#### [TASK TO COMPLETE]
List every line in the entries below that contains the word "yellow", matching case.

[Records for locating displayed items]
— BEGIN —
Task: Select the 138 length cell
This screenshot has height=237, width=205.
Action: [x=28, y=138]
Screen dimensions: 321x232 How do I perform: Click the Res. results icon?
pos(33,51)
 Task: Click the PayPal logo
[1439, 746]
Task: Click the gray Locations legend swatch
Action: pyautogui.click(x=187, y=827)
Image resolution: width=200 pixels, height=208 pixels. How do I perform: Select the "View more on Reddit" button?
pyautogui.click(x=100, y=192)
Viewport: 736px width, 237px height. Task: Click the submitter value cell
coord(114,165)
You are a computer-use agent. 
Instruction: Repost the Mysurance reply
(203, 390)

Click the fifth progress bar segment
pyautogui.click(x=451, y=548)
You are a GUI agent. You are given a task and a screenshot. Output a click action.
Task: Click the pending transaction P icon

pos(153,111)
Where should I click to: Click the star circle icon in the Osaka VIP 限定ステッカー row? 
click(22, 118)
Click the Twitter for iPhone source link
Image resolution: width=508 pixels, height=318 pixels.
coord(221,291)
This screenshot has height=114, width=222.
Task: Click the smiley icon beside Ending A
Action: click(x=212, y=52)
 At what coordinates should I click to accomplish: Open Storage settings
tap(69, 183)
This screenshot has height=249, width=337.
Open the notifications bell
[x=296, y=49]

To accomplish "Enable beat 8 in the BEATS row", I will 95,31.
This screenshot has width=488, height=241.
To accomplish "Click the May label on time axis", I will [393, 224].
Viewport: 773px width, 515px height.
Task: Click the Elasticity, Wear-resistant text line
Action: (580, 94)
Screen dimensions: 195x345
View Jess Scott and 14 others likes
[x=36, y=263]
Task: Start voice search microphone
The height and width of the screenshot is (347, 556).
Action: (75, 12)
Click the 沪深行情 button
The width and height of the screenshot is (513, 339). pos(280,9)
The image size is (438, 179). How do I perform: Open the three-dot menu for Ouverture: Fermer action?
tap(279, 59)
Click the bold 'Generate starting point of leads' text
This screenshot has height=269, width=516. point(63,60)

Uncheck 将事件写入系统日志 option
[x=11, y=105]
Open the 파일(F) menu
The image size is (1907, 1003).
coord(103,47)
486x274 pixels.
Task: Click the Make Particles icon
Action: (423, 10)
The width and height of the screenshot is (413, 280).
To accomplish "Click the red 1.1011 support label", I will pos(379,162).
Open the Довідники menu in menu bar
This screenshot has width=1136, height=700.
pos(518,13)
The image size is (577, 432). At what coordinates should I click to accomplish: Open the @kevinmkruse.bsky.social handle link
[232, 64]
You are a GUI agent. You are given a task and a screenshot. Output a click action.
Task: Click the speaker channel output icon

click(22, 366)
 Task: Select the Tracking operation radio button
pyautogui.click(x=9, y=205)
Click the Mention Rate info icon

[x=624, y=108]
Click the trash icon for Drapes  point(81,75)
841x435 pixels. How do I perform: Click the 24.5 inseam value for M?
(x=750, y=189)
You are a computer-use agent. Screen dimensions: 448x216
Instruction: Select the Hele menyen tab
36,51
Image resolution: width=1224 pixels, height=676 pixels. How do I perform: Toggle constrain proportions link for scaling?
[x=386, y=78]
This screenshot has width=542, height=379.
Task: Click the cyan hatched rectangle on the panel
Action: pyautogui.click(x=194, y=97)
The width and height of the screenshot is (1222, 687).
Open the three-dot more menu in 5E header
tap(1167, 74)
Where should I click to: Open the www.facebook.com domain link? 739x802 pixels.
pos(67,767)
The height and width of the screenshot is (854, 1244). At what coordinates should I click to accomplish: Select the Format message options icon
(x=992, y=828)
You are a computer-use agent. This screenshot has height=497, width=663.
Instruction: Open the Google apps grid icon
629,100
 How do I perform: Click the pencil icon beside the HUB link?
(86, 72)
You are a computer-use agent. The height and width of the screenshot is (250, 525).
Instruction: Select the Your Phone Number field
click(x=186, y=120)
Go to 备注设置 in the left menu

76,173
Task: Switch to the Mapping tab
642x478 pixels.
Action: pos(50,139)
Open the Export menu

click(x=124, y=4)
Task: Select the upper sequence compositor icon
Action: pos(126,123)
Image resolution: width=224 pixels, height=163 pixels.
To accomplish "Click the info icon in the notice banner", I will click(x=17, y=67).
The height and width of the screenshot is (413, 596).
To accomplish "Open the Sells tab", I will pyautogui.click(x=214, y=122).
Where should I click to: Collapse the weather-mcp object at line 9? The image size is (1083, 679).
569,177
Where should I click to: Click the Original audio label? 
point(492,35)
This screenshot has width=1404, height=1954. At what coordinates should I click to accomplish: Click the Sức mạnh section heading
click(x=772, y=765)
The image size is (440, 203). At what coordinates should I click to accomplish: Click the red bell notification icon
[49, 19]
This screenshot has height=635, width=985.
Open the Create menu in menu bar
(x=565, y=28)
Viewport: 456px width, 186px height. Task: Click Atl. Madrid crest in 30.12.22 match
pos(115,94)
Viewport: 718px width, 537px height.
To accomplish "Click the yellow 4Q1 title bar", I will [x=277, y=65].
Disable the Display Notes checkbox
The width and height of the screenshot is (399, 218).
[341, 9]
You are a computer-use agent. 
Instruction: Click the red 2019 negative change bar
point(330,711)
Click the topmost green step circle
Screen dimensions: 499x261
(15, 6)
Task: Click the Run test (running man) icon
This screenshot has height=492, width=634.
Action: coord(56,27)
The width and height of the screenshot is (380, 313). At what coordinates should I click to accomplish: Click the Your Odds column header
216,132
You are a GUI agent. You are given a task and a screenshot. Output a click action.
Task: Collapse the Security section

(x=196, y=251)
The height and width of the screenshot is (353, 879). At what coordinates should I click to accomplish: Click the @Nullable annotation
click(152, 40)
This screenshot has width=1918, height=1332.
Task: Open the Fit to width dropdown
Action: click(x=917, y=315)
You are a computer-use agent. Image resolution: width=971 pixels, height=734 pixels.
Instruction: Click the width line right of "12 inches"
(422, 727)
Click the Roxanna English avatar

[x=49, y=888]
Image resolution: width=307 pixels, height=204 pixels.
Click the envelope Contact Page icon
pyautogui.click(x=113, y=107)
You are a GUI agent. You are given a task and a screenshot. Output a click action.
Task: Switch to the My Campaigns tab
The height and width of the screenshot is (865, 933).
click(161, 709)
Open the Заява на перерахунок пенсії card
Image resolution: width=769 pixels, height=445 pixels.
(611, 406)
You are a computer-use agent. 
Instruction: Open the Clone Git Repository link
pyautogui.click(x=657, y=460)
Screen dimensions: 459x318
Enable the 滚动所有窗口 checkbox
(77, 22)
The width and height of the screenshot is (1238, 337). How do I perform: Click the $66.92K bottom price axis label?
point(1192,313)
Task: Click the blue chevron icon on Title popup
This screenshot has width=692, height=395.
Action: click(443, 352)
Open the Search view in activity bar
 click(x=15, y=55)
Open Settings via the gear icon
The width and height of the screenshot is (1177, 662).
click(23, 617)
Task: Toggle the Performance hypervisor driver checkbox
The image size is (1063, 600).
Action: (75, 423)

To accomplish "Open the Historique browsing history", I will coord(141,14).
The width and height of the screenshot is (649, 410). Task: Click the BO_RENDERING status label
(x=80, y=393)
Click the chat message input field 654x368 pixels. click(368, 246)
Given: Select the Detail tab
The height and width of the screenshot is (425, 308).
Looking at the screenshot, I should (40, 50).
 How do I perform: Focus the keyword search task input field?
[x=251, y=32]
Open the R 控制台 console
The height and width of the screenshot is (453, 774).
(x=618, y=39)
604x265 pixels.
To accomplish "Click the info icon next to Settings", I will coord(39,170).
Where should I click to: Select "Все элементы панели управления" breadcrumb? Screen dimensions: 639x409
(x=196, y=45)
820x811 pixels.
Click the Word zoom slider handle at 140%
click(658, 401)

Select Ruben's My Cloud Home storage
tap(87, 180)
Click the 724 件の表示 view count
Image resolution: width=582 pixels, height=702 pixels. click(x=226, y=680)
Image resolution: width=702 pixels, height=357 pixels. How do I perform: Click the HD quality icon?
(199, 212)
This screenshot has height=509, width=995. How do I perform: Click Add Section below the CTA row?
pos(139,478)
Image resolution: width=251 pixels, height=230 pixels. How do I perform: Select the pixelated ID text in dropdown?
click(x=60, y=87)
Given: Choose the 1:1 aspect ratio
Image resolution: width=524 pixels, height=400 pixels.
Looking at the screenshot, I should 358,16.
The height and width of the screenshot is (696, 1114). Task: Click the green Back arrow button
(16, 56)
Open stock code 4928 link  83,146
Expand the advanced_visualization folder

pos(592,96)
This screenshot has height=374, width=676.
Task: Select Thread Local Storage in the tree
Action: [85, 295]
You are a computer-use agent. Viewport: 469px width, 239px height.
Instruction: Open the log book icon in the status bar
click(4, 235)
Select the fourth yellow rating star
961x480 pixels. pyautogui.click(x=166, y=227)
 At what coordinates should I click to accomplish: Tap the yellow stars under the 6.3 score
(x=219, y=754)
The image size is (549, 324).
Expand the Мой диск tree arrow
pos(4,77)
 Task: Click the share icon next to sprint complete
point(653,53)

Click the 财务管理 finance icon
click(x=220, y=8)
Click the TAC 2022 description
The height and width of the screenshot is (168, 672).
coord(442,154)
— END —
#### [EXERCISE RESULT]
To accomplish "Click the yellow 4Q1 title bar", I will [x=277, y=65].
Select the fourth yellow rating star
 At what coordinates should I click to accomplish: Tap the yellow stars under the 6.3 score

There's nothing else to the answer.